Although Orillia has a bylaw that requires dogs to be leashed while outside their owner’s property, unless in the two dog parks designated for this purpose, it is not uncommon to see a few owners not complying with this ordinance, often in the trail systems that cross Orillia. It might seem harmless to some, and their dogs certainly appreciate it, but this can pose a real threat to ground nesting birds during incubation. The same applies to your backyard in late Spring when fledglings have either fallen out of the nest, or are learning to fly but have not quite got the hang of it. Please consider keeping Rover tied up during this crucial period.                     

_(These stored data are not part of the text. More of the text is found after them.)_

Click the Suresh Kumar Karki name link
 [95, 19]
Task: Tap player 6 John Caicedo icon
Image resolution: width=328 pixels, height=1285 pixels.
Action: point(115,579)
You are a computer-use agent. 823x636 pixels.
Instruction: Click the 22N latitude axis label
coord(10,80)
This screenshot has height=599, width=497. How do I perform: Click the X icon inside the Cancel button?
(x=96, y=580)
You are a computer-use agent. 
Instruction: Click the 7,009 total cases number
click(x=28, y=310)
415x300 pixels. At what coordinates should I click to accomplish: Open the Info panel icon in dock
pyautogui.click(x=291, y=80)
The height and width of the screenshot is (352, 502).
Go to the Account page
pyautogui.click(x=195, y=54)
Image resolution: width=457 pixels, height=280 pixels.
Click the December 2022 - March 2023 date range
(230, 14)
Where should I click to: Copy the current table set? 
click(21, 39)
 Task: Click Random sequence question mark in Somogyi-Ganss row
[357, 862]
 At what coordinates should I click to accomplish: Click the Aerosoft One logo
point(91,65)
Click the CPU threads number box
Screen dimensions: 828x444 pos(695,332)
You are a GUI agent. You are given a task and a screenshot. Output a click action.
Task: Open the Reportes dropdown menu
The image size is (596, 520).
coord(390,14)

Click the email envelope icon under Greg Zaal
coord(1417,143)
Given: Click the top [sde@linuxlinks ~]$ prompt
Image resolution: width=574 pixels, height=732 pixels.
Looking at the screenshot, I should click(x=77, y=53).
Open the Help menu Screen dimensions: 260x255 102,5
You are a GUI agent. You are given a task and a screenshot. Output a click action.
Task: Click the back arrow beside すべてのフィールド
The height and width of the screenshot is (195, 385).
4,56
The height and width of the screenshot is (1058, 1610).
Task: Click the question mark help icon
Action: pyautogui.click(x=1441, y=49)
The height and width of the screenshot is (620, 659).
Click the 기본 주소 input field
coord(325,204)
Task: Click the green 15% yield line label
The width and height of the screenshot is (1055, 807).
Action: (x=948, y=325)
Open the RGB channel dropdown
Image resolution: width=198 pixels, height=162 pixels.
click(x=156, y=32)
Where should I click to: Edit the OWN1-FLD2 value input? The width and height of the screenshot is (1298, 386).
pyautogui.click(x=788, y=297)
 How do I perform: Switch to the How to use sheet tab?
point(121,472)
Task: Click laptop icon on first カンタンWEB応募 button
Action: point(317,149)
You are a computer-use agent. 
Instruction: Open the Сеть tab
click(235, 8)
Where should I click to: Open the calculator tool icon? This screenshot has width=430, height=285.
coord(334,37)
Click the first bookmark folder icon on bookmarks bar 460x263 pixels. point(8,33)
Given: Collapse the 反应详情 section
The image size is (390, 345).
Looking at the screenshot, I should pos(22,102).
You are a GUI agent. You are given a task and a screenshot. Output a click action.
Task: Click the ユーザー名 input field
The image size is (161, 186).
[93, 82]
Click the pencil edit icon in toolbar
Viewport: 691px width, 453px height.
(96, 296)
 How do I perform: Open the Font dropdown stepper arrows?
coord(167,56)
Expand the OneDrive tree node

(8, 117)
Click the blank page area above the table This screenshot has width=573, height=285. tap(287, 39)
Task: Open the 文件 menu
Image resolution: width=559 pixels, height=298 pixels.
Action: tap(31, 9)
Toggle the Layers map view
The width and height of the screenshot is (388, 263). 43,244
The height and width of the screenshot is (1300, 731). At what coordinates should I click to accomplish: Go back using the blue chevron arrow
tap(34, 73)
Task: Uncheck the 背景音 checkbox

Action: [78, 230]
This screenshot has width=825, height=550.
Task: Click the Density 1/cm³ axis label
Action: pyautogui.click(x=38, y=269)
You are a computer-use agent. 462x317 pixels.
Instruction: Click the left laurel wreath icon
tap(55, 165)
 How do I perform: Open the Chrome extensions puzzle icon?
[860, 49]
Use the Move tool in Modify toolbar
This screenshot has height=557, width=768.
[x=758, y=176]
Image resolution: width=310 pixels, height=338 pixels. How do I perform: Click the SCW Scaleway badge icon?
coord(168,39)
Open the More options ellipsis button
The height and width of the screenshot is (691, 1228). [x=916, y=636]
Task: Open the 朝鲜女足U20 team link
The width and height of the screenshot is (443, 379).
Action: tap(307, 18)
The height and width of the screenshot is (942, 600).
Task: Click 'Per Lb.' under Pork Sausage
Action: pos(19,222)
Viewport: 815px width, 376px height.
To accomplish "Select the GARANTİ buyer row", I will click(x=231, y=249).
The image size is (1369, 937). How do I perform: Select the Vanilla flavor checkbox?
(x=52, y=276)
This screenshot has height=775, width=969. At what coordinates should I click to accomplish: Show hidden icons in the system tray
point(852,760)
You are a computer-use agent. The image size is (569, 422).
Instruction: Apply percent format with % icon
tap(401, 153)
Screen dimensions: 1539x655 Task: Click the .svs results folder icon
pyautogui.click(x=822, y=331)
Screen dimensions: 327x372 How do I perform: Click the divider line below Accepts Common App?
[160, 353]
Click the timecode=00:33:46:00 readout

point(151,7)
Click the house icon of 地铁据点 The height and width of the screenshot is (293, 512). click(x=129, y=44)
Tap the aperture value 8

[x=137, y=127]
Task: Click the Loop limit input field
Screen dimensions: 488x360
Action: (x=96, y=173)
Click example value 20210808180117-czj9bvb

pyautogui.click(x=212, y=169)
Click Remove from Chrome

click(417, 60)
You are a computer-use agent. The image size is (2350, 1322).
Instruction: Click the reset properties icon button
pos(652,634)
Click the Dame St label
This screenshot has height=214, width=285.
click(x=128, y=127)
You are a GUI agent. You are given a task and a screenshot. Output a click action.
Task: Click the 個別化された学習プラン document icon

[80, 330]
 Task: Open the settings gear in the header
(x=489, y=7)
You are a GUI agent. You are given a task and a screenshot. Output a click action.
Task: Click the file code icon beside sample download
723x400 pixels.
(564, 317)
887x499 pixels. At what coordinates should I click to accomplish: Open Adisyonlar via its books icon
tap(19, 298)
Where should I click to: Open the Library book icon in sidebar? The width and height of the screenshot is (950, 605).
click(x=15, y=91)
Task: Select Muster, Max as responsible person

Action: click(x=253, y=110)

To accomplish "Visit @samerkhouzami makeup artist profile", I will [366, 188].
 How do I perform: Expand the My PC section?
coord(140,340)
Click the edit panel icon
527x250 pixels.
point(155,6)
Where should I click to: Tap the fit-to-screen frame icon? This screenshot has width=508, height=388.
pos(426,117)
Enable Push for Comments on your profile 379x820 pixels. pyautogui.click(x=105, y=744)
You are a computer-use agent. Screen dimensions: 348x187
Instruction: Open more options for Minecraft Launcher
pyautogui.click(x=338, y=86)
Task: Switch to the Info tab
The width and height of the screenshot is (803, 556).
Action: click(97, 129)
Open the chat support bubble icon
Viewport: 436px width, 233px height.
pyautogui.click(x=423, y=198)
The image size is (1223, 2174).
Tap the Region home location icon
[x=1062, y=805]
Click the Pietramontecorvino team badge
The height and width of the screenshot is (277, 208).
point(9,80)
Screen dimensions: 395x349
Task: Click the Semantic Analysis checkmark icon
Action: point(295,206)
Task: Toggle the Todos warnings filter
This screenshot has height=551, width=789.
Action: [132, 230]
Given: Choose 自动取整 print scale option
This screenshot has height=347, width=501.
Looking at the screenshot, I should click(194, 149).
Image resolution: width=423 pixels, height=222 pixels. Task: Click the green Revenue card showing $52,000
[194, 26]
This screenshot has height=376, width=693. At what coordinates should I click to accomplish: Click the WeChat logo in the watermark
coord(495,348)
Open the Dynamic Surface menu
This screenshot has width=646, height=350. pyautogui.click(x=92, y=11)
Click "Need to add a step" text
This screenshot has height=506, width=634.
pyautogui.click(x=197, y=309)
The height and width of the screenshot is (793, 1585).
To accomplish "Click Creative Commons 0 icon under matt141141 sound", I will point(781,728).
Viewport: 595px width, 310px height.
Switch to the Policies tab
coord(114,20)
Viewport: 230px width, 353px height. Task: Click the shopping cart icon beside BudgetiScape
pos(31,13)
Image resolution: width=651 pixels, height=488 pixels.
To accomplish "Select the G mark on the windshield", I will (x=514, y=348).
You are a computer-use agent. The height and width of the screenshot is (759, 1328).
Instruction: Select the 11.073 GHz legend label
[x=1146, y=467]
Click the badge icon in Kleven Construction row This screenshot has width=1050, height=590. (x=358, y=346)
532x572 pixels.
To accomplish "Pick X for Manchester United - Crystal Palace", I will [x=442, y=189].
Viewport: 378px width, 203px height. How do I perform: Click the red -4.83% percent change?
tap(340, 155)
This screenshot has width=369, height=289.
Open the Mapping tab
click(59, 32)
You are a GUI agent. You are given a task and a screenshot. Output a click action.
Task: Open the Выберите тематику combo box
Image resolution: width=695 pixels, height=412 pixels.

According to some sources there are about160,000,000 cats in Canada and the USA, approximately half of which are feral. It is this half that are responsible for the great majority of cat attributed bird deaths. Cats are highly intelligent and make wonderful pets, and if properly looked after, hardly deserve their reputation as serial bird killers. Looking after your cat means it is loved, well fed, is spayed/neutered and taken care of. Cats in this category have been shown to be far less likely to be bird killers. Some cats are specialist hunters, such as a cat we once shared a home with. He continually caught mice and chipmunks which he never ate but proudly brought us as gifts in case we were hungry. We never saw him with a bird, in fact, on one occasion he came running into the house with his tail between his legs and took cover under a bed, hotly pursued by a pair of angry robins.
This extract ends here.